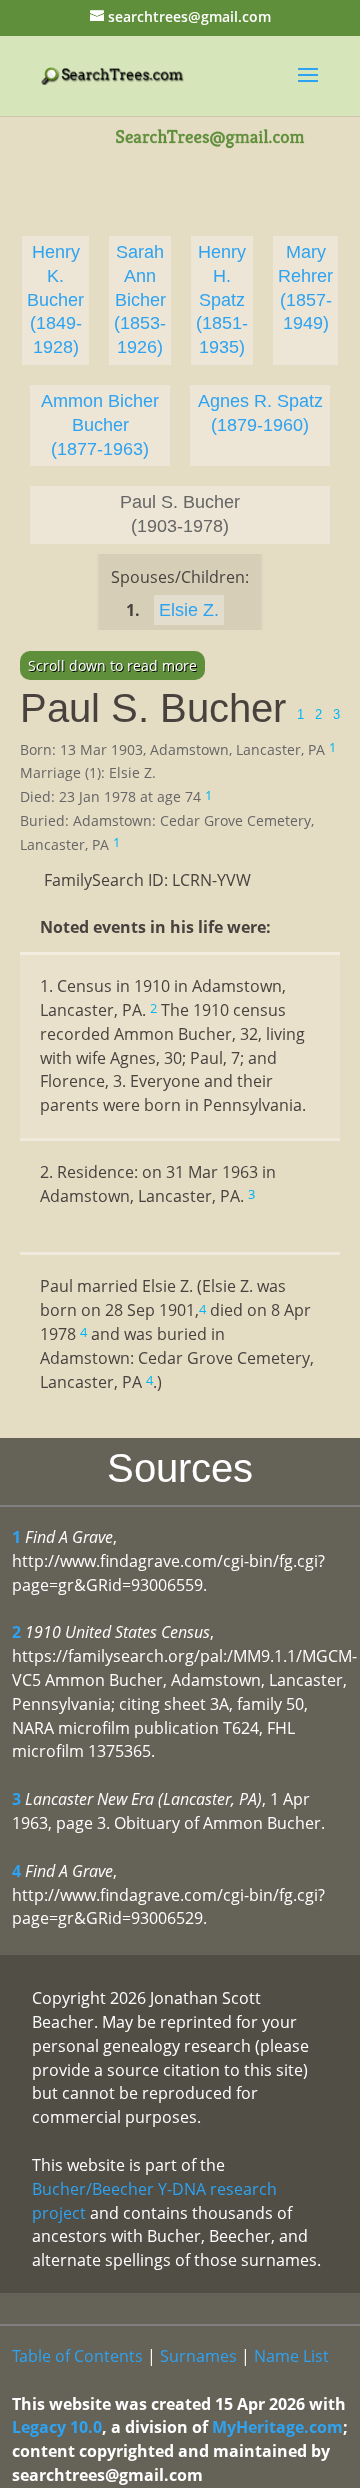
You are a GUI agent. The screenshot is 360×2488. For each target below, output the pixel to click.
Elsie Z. (189, 610)
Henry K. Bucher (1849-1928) (55, 299)
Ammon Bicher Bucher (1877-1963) (100, 425)
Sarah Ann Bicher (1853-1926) (140, 299)
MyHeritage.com (277, 2427)
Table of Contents (77, 2356)
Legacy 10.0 (57, 2427)
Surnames (198, 2356)
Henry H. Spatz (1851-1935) (222, 299)
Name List (291, 2356)
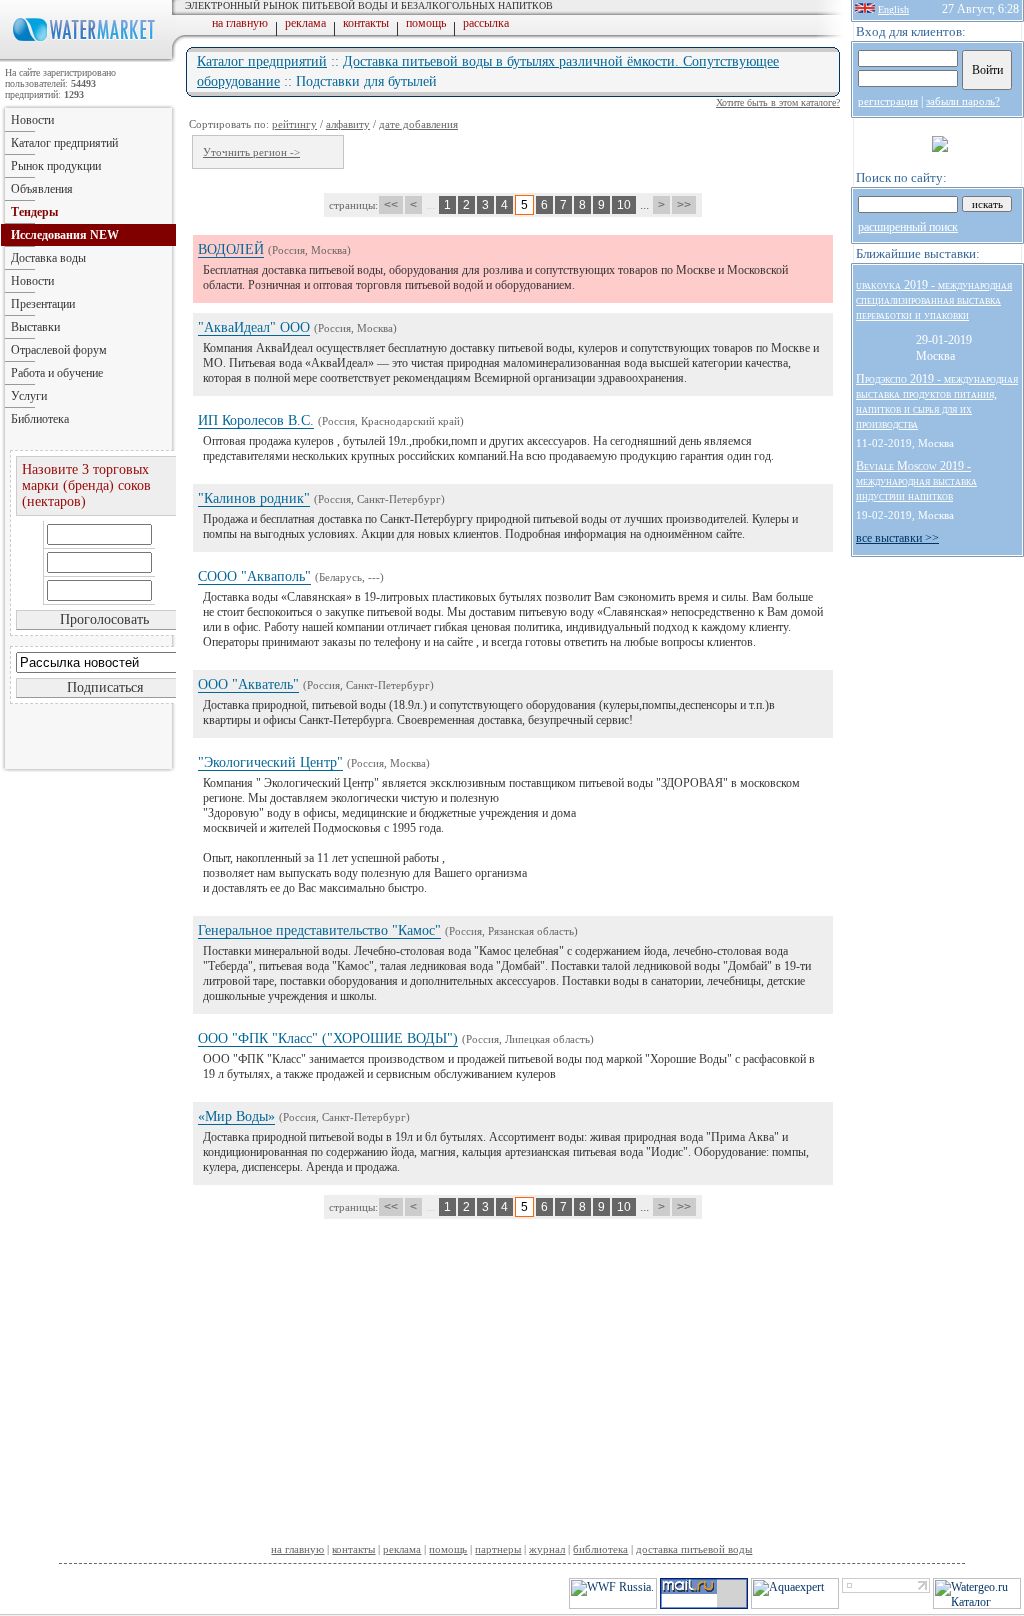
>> (684, 205)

══════════

- **Your assignment**
When a line of the material holds the string "Bucher", copy that line.

- **Task result**
Henry K. Bucher (1849-1928) (55, 299)
Ammon Bicher Bucher (1877-1963) (100, 425)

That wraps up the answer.